_REQUIRED ACTION:_
Rewrite the entries from the start through the line containing "center [707, 590].", replacing "screenshot" with "image" and leaving everything else unchanged. Omit the pictures from your answer.

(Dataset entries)
──────
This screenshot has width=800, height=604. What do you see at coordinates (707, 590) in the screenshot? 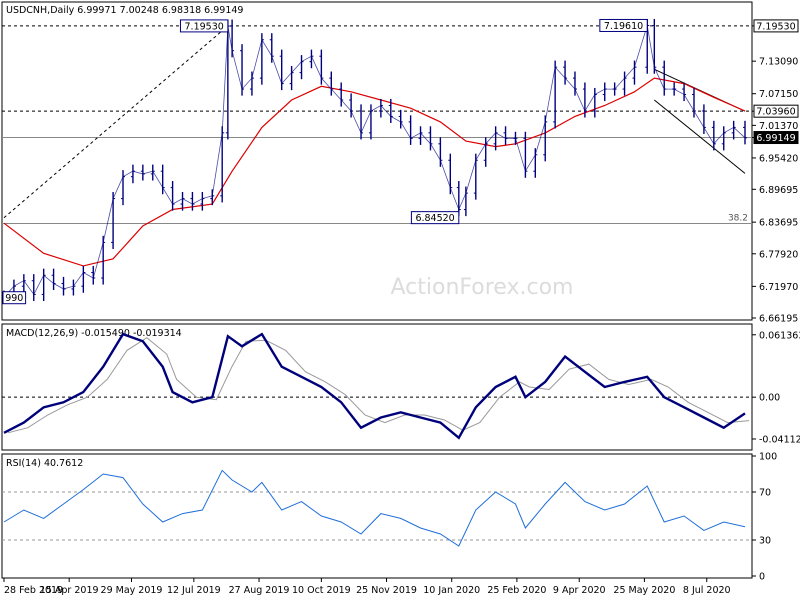
I see `x-tick-label: 8 Jul 2020` at bounding box center [707, 590].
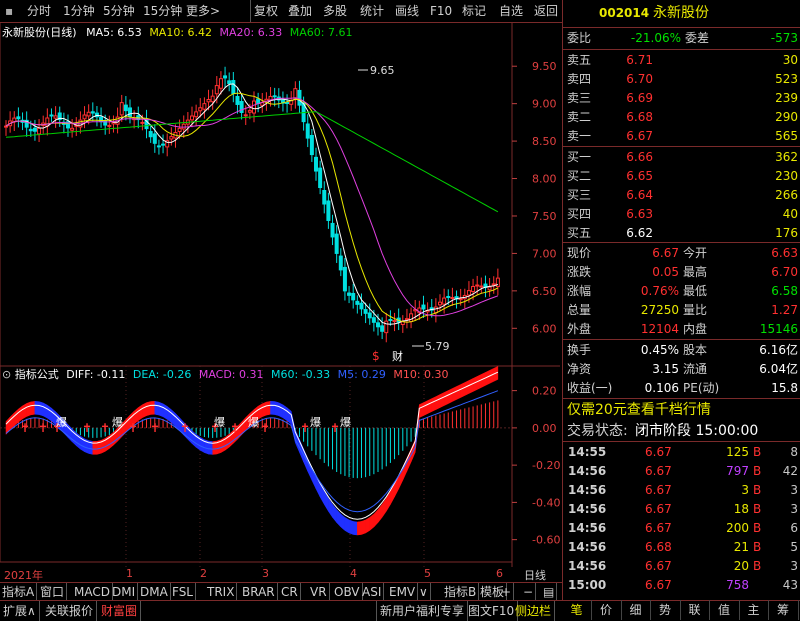 The height and width of the screenshot is (621, 800). I want to click on toolbar-11: 标记, so click(474, 11).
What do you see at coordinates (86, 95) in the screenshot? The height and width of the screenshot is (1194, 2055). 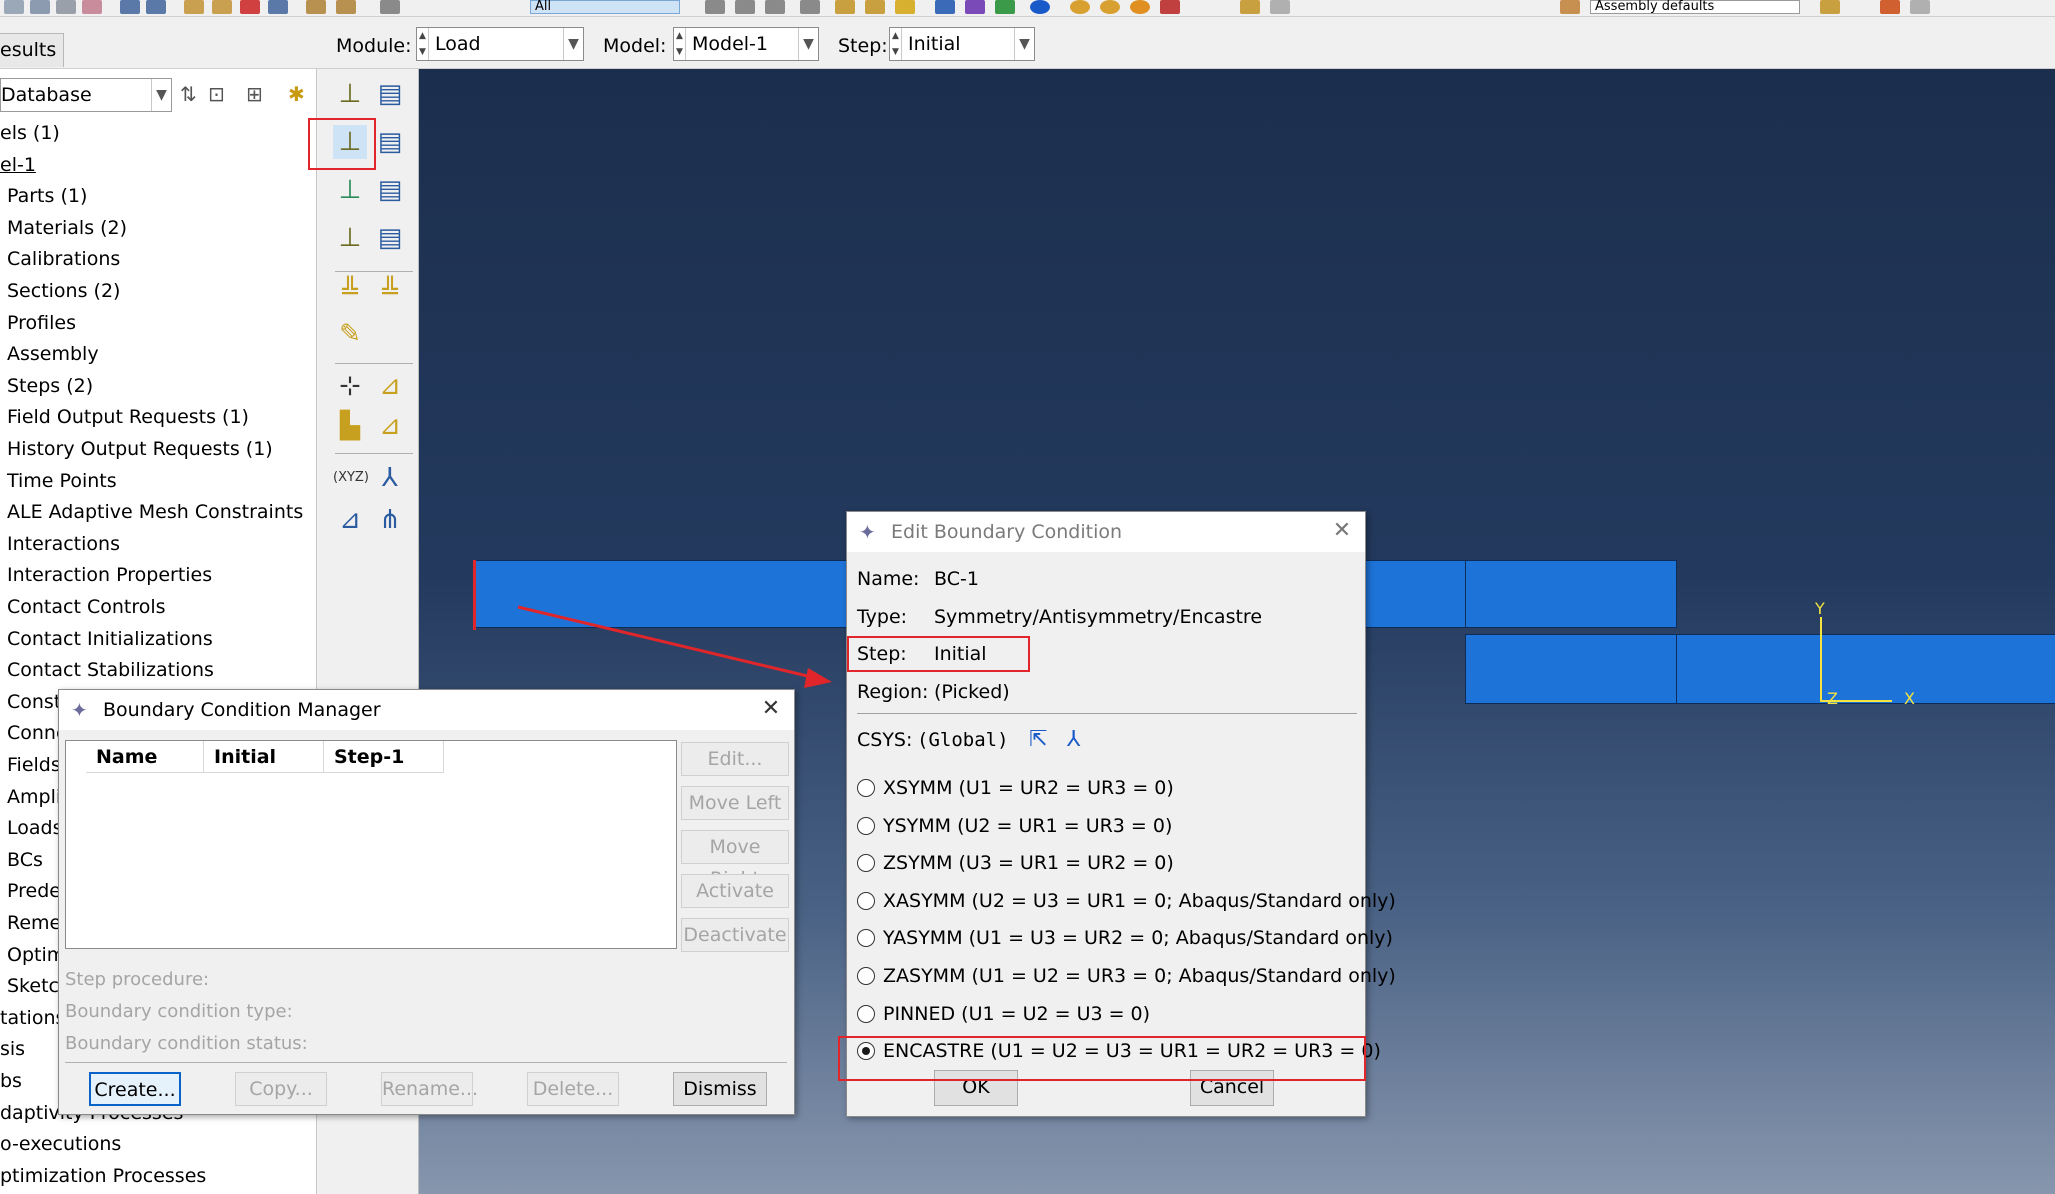 I see `database-combo: Database ▼` at bounding box center [86, 95].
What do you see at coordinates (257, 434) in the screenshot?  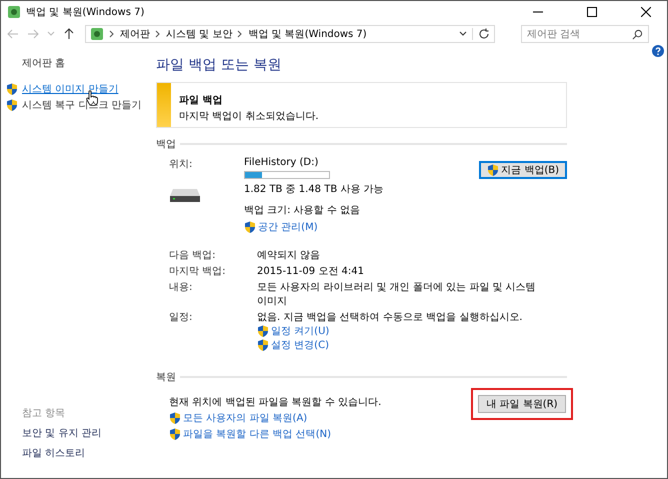 I see `restore-link: 파일을 복원할 다른 백업 선택(N)` at bounding box center [257, 434].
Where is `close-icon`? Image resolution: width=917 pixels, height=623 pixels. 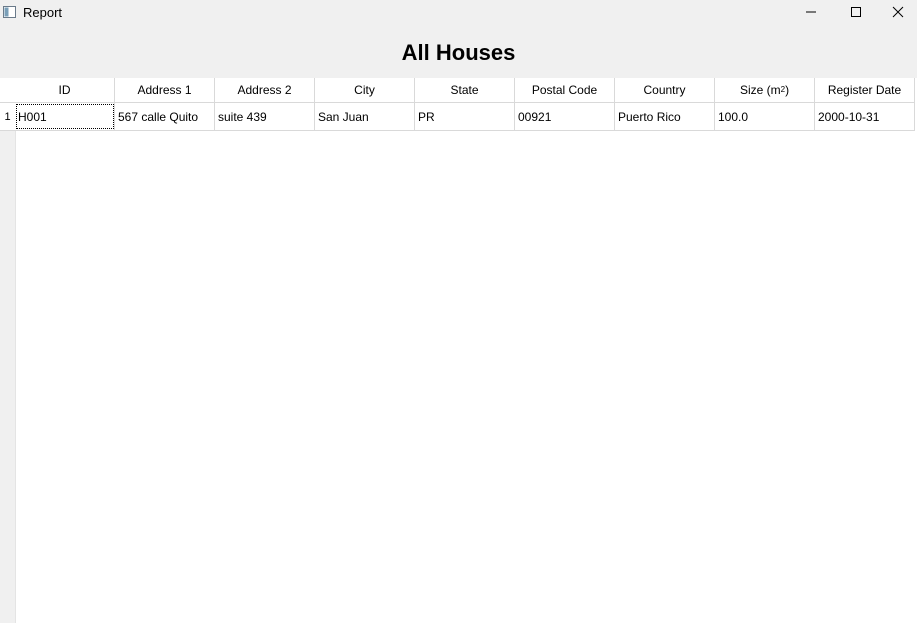 close-icon is located at coordinates (898, 14).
──────
_SOLUTION FOR THIS PROBLEM:_
This image has width=800, height=604. What do you see at coordinates (707, 590) in the image? 
I see `x-tick-label: 8 Jul 2020` at bounding box center [707, 590].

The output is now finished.